What to work on: Pick out each line of the records below that contains the string "coordinates", and reproduce those lines in full.
━━ Provided material ━━
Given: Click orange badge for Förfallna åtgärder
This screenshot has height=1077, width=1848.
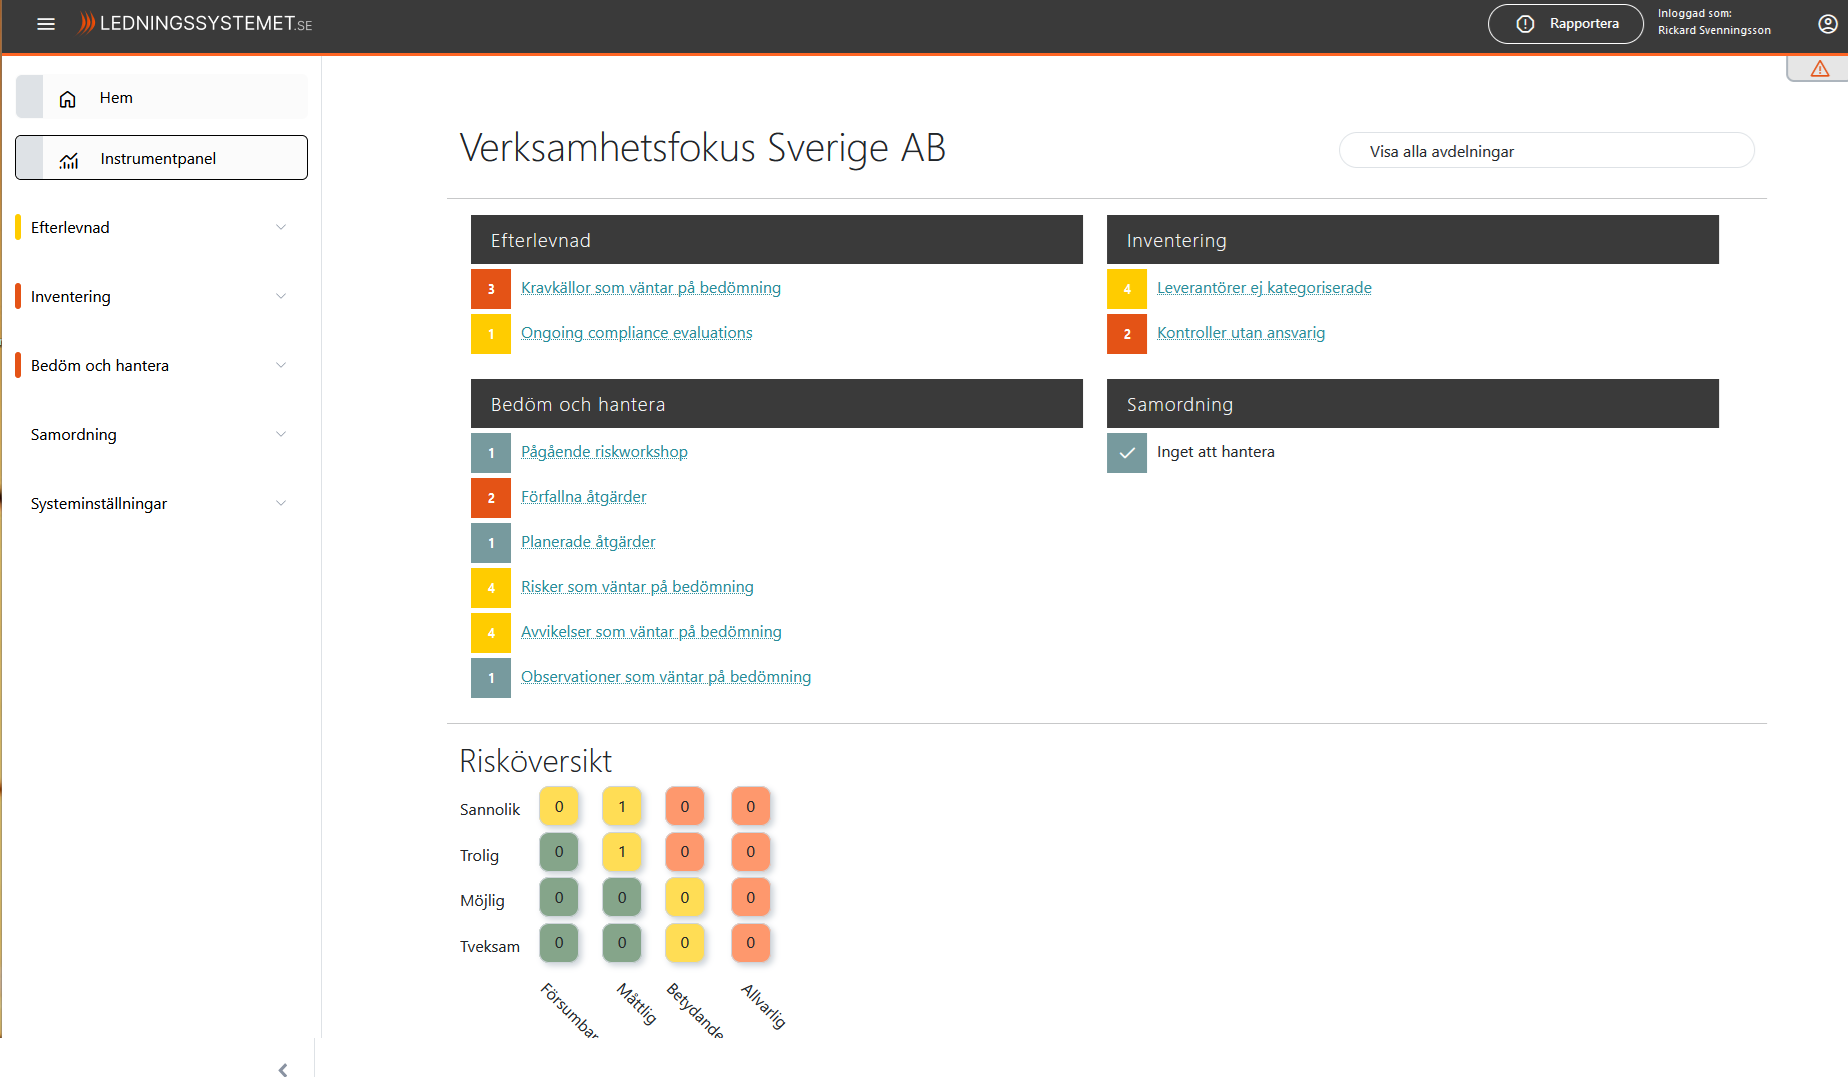Looking at the screenshot, I should (491, 498).
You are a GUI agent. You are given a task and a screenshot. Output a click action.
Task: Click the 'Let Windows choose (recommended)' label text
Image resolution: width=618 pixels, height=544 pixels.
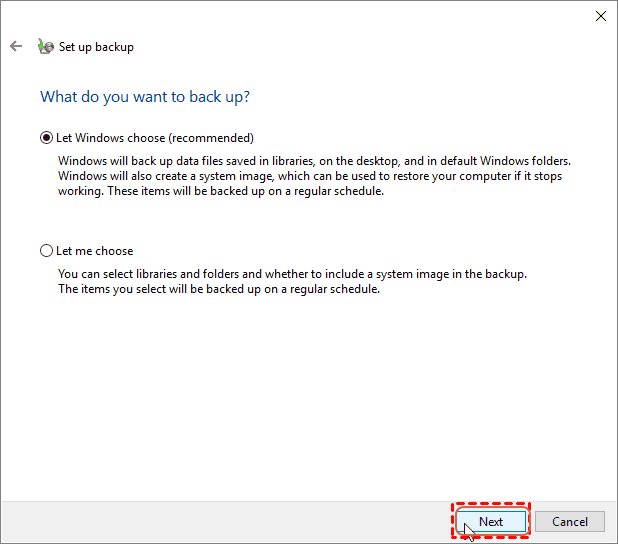(x=154, y=138)
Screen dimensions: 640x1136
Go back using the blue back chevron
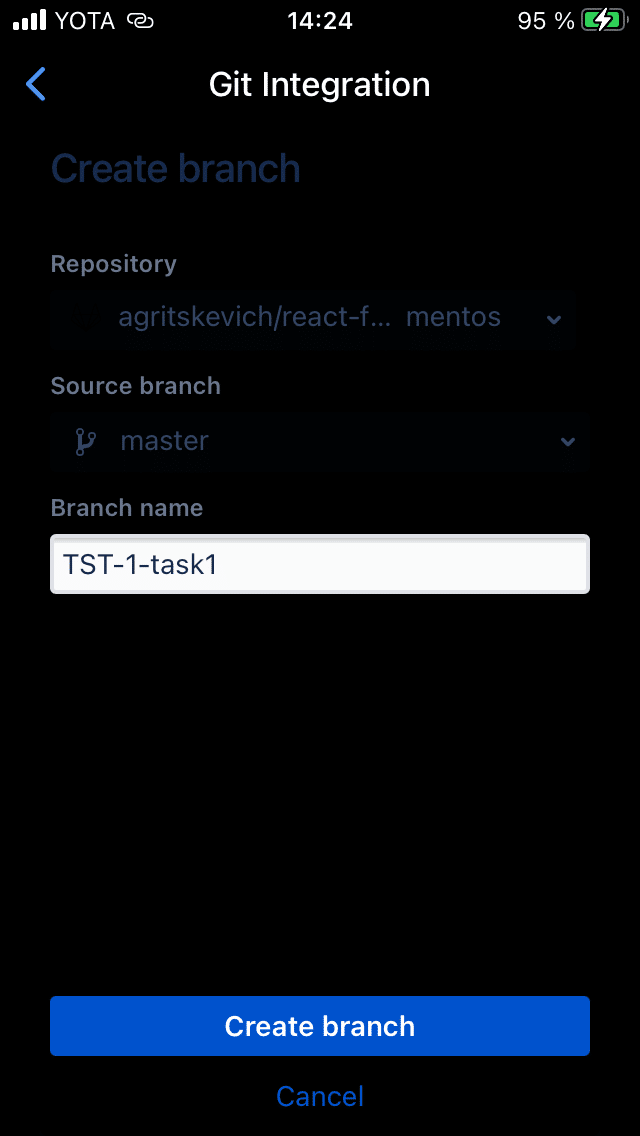click(x=36, y=84)
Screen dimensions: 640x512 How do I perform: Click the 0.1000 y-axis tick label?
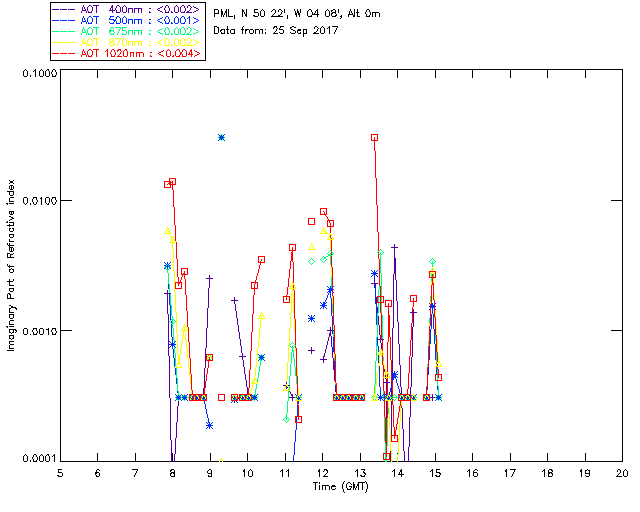pyautogui.click(x=38, y=73)
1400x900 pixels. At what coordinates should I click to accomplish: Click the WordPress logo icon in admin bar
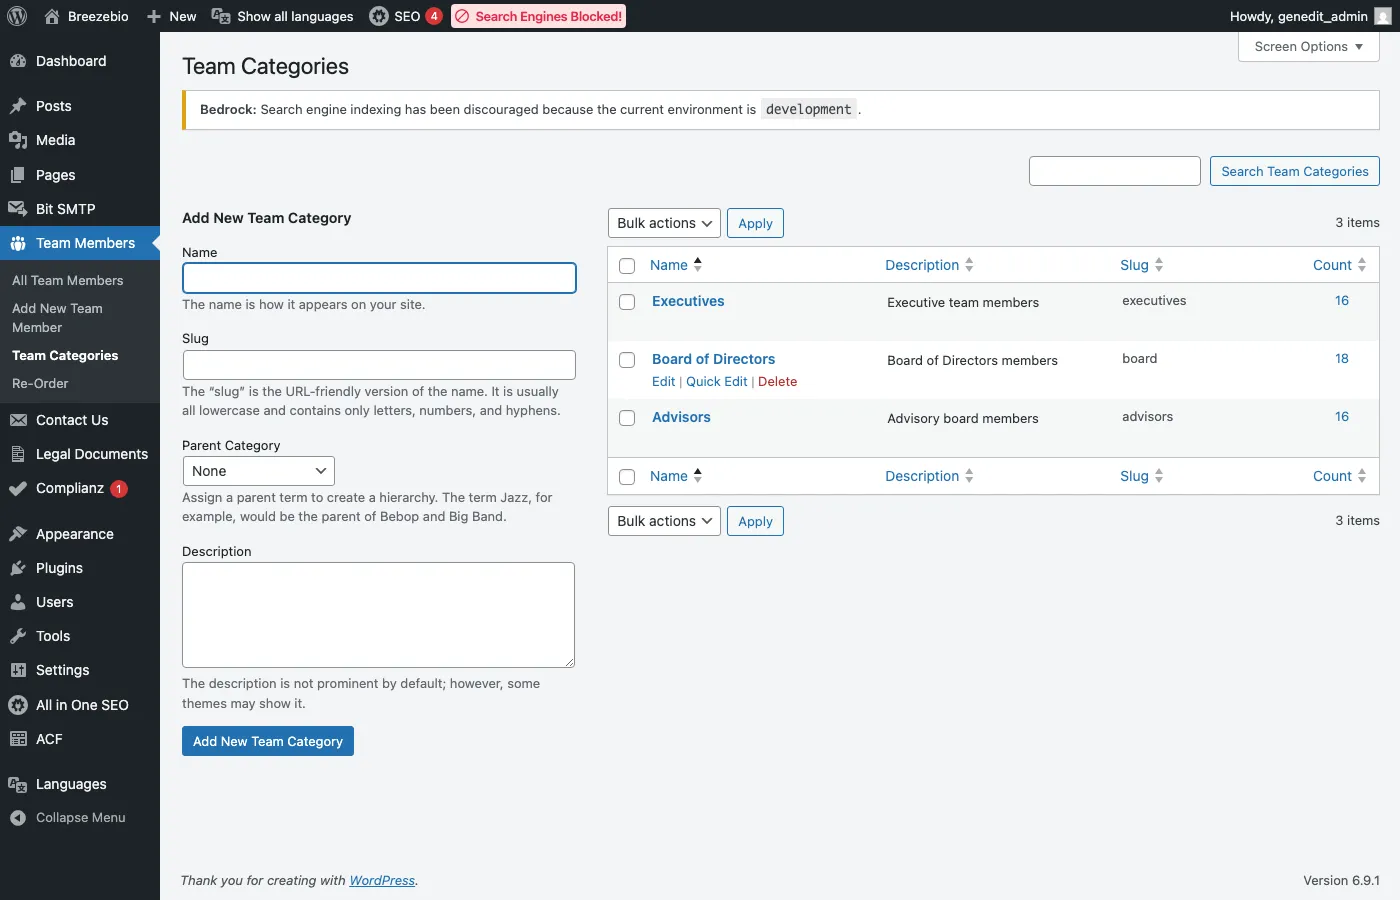17,16

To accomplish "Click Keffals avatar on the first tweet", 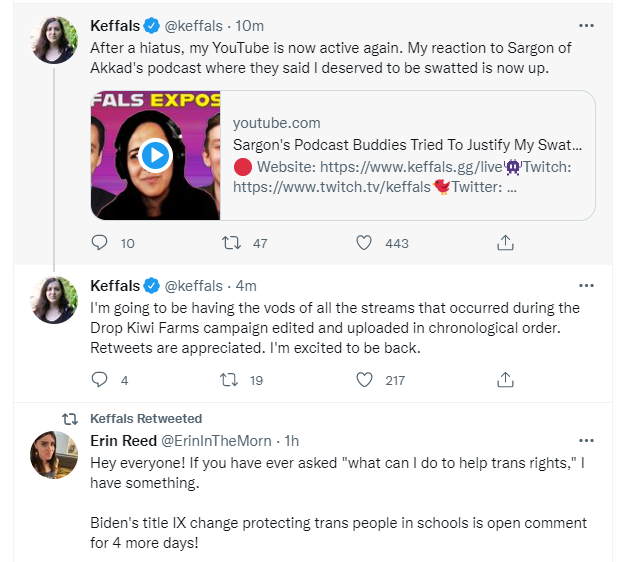I will tap(55, 40).
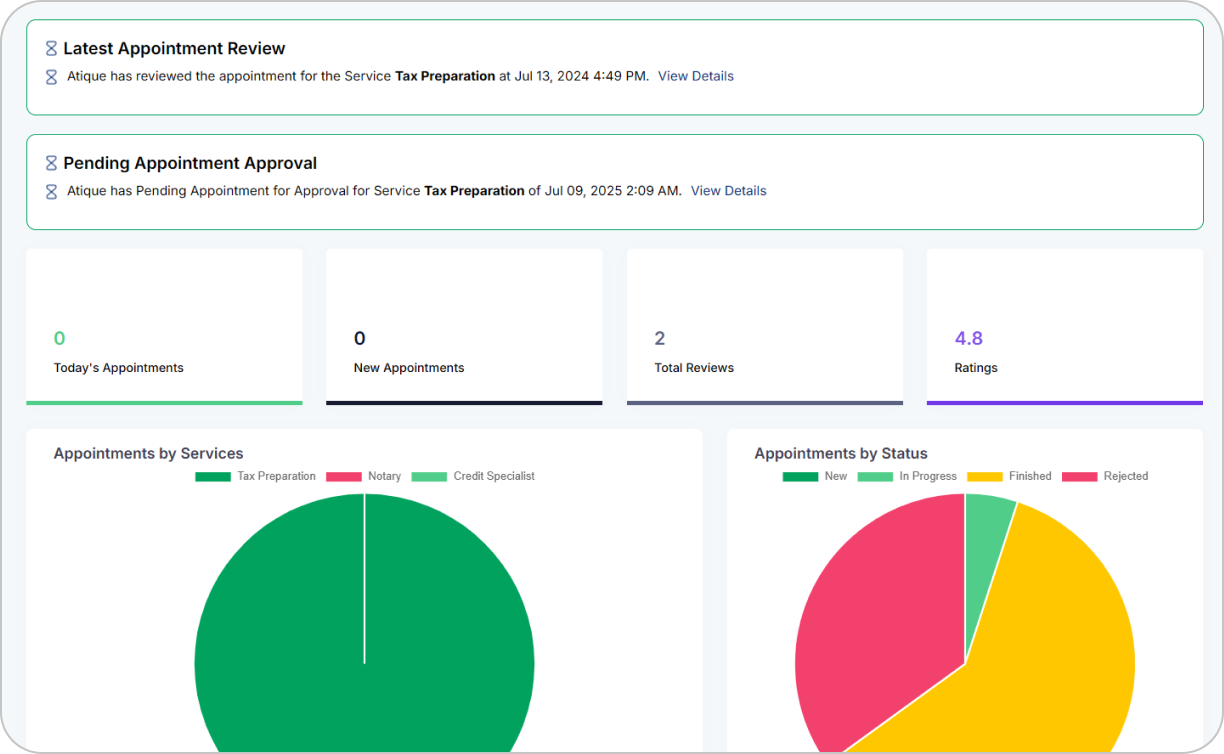Toggle the New status legend item

[x=815, y=477]
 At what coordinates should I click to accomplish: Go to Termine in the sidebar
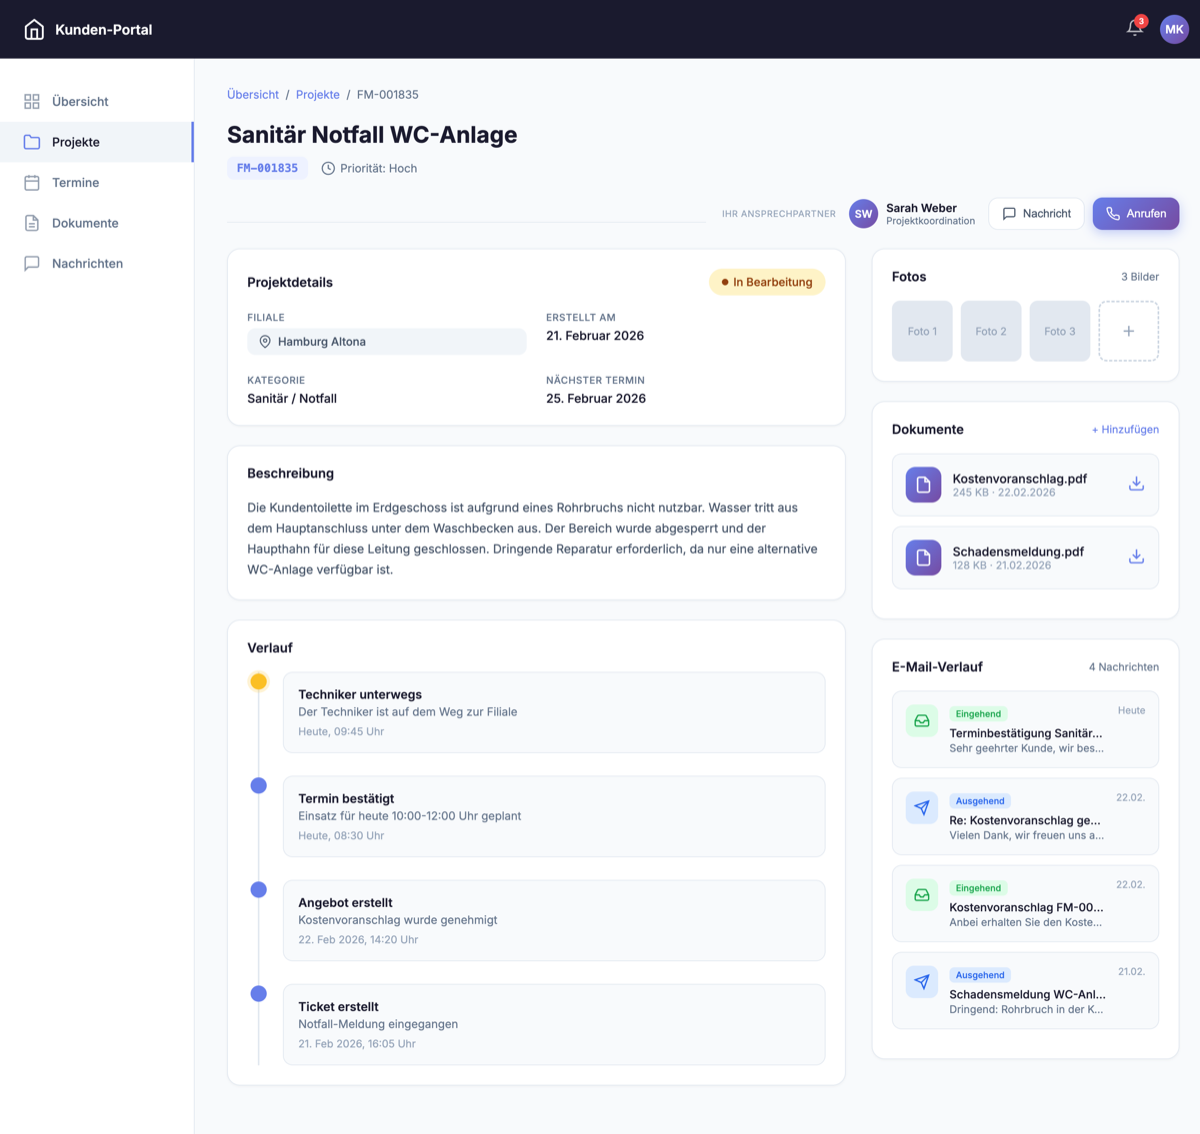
━━━
Exercise result:
1400x900 pixels. At what coordinates should I click to accomplish: Click the WordPress logo icon in admin bar
 At what coordinates should I click to accomplish: Go to Termine in the sidebar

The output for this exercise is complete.